(Saved data entries)
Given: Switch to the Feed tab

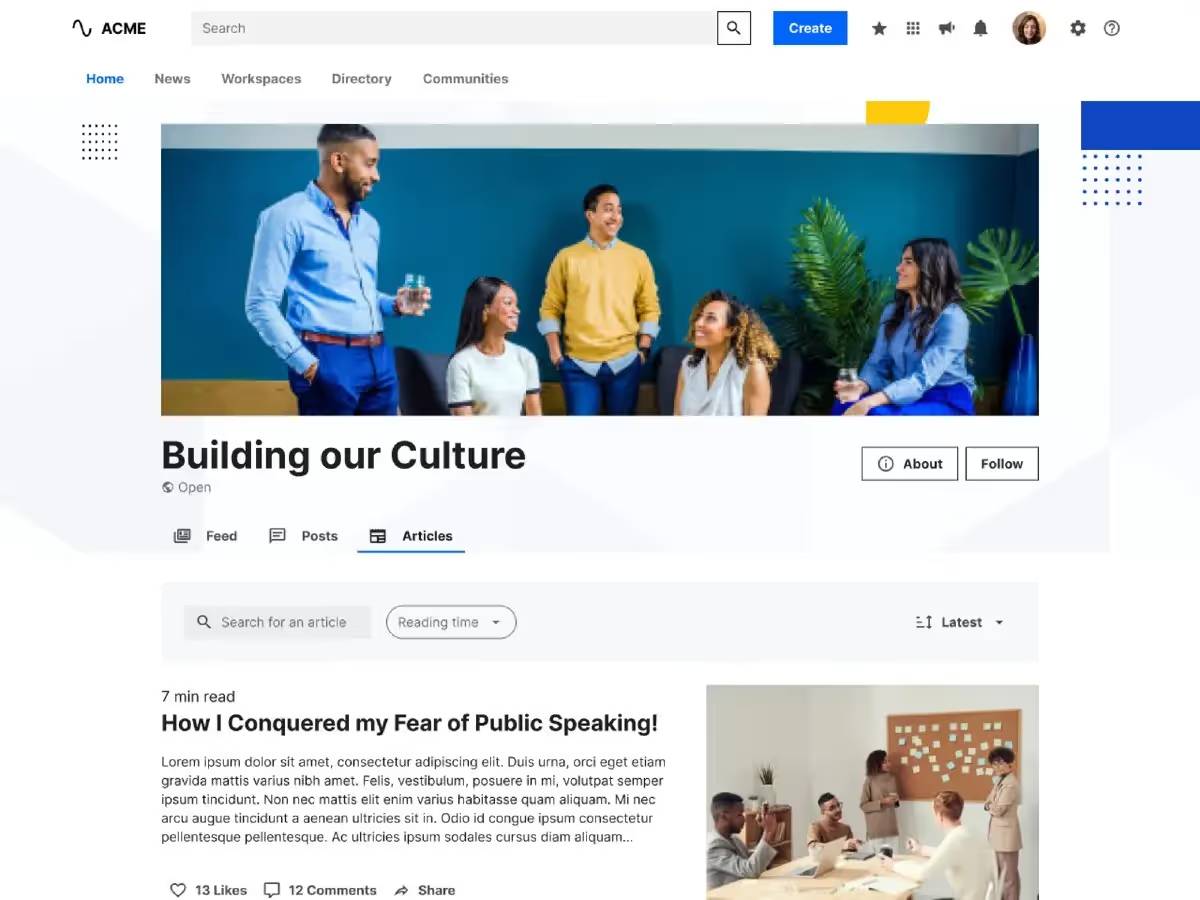Looking at the screenshot, I should click(206, 536).
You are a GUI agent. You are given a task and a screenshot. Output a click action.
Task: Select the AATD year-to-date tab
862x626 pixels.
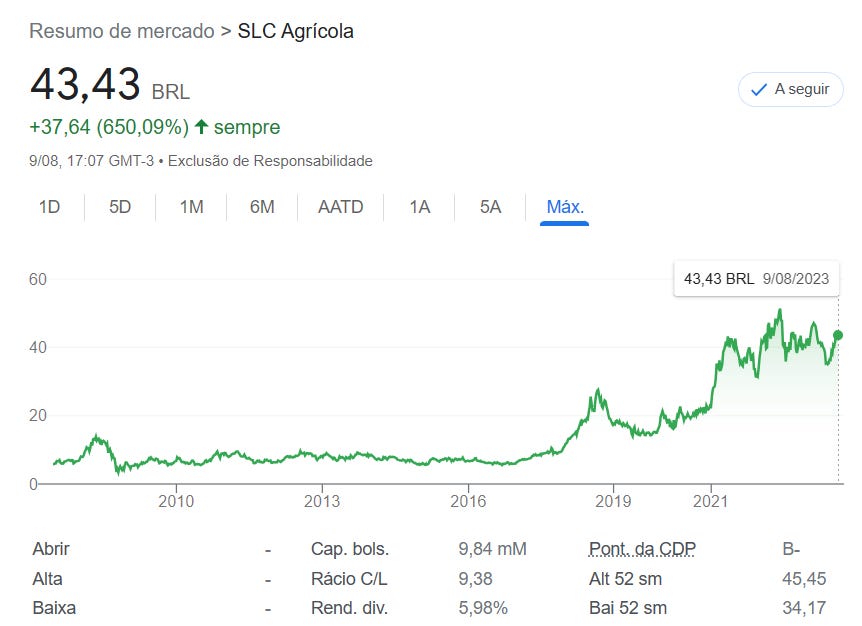pyautogui.click(x=340, y=207)
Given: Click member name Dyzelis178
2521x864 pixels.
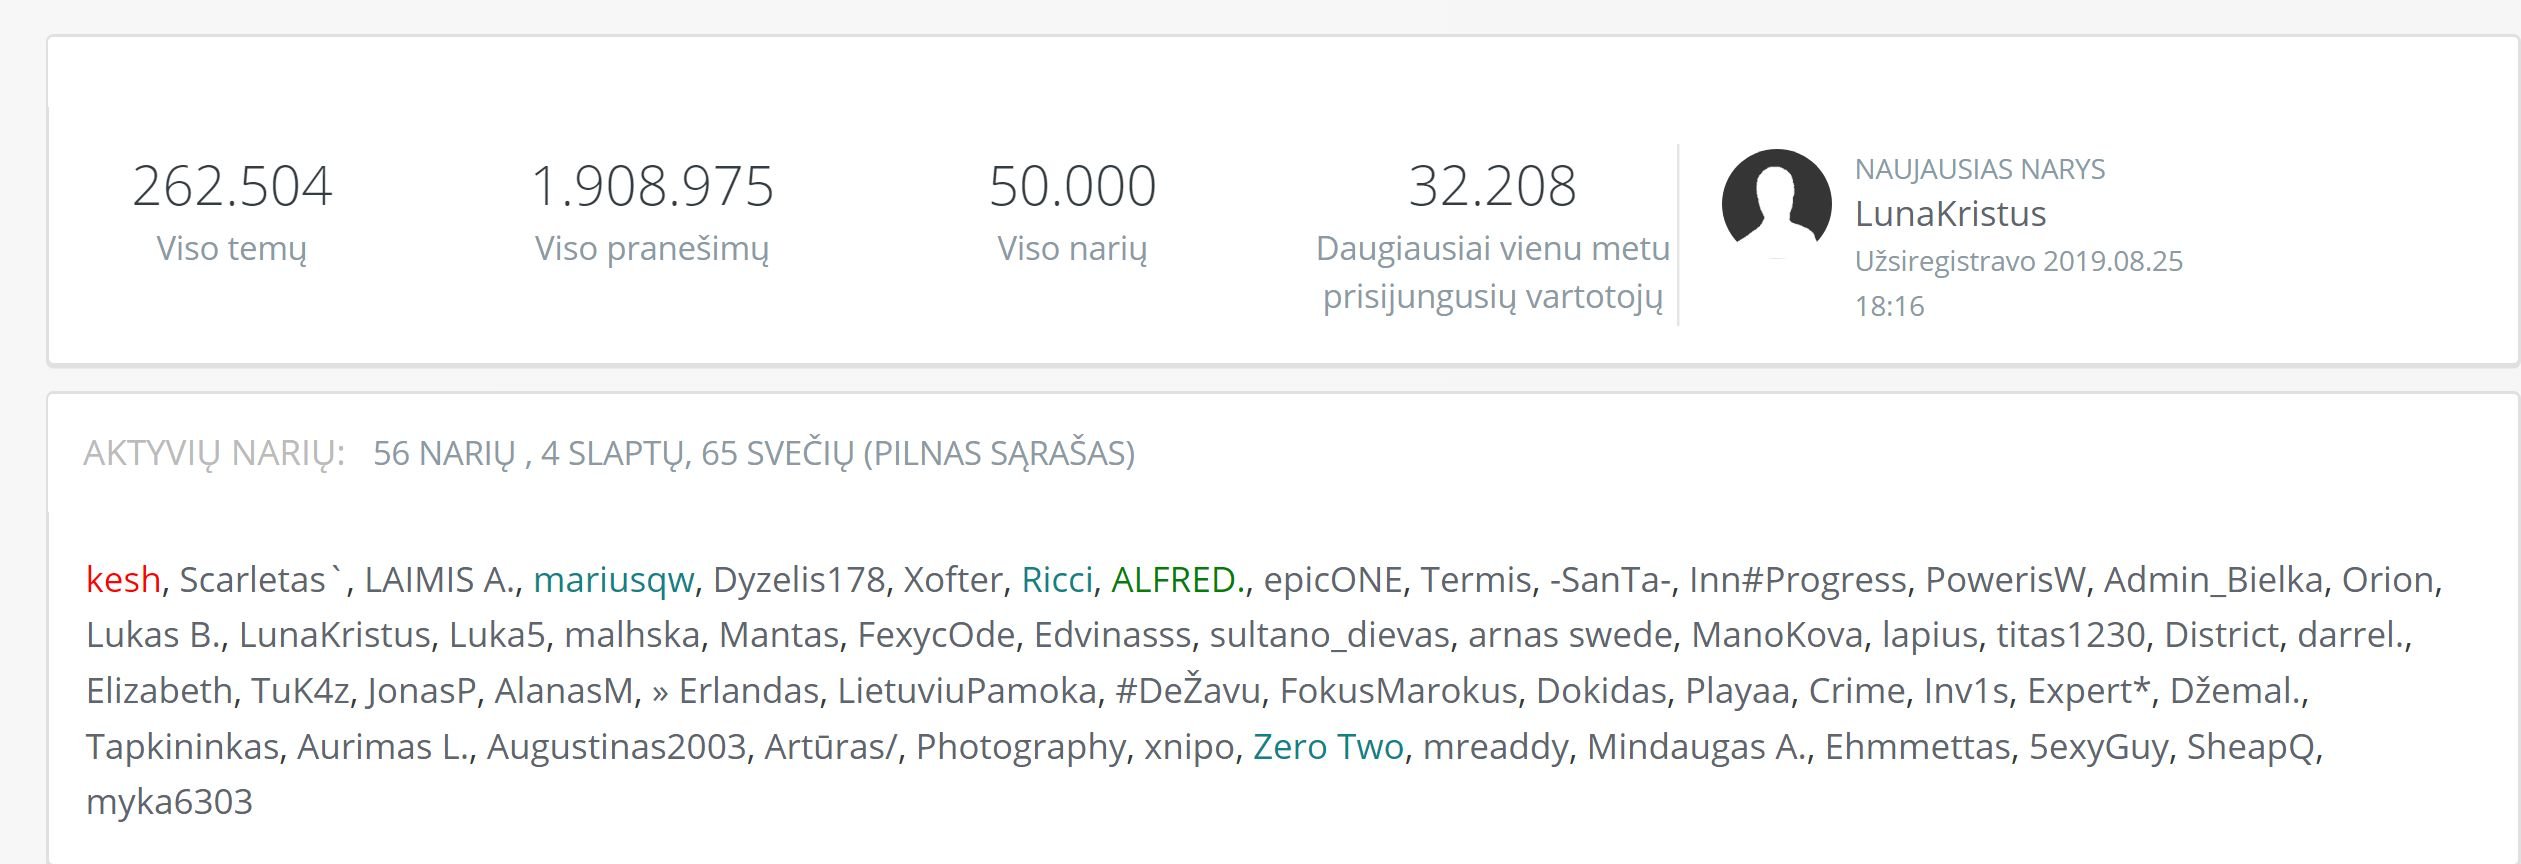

*WORK REQUIRED*. Copy exactly the lines that run from the line containing "Given: Click member name Dyzelis178" to the end of the data, keeping both end lines and dropping every picture.

*YOUR SOLUTION*.
Given: Click member name Dyzelis178
2521x864 pixels.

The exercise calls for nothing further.